**SET TASK**:
Rewrite the items from the line with "Click the embed" through the end of the items, replacing "radio button" with "option" and leaving everything else unchanged. Omit the pictures from your answer.
## START PROVIDED RECORDS
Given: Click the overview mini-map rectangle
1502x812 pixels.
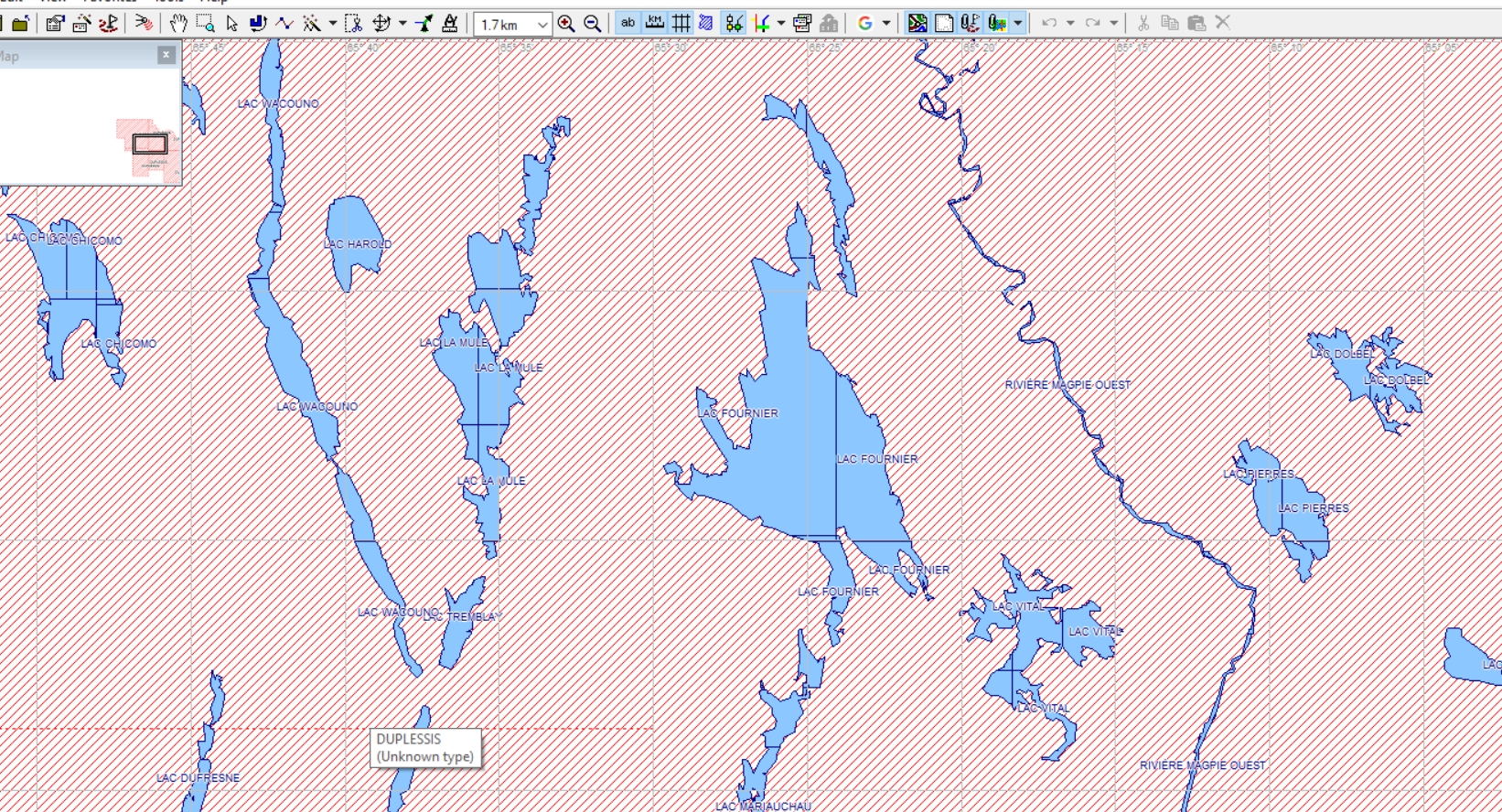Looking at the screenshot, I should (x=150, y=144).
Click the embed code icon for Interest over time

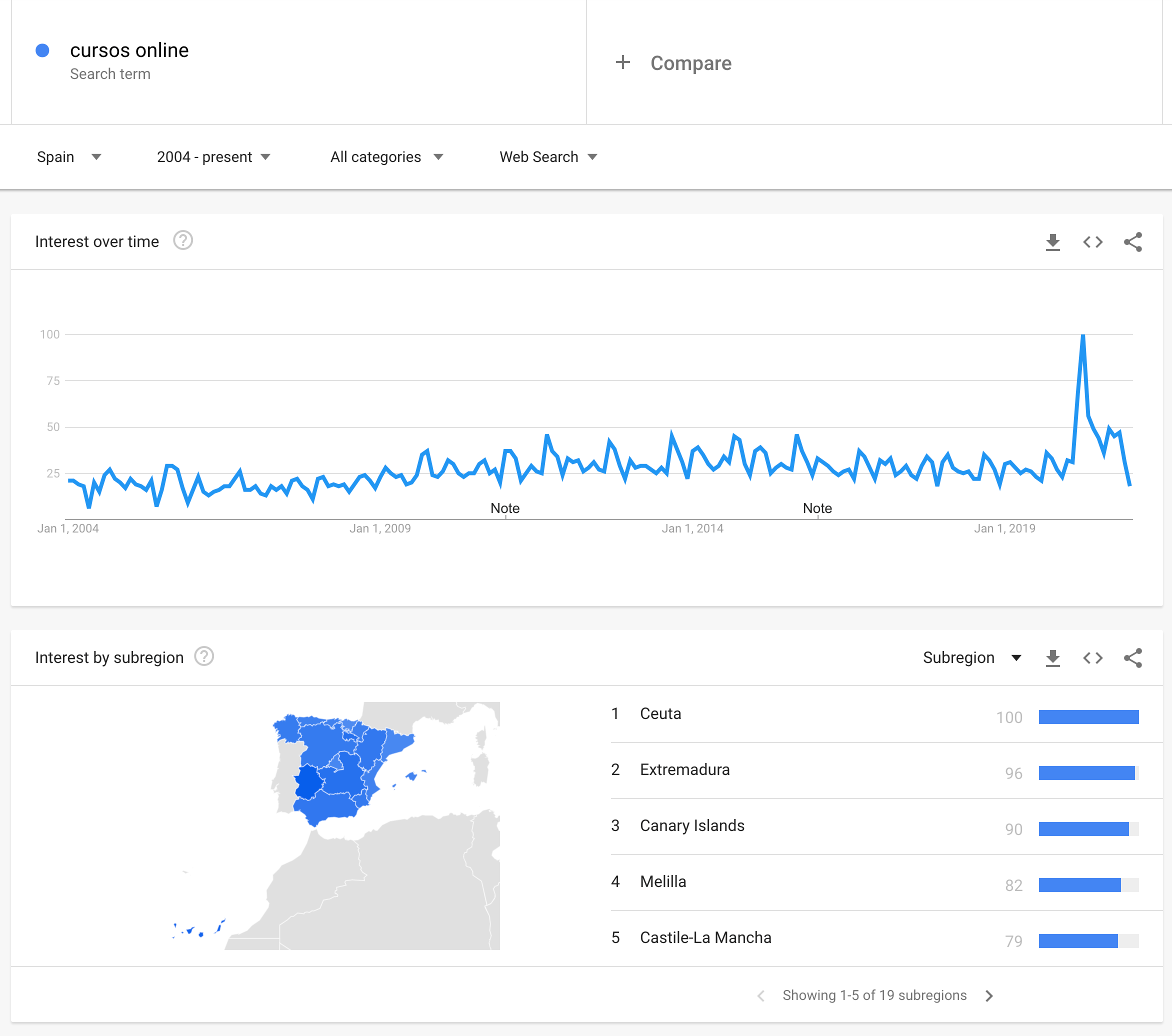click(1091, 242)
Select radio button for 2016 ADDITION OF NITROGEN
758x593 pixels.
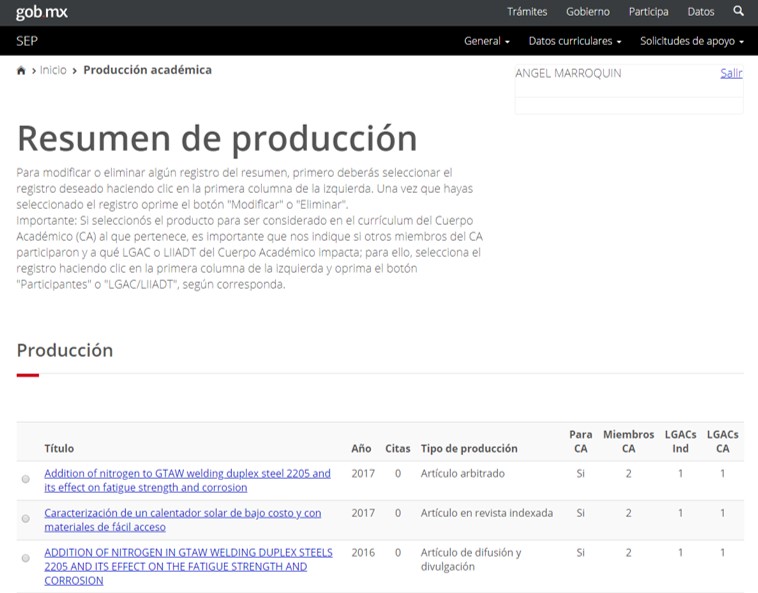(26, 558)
## END PROVIDED RECORDS
**SOLUTION FOR THIS PROBLEM**:
Click the embed code icon for Interest over time

click(1091, 242)
Select option for 2016 ADDITION OF NITROGEN
758x593 pixels.
(26, 558)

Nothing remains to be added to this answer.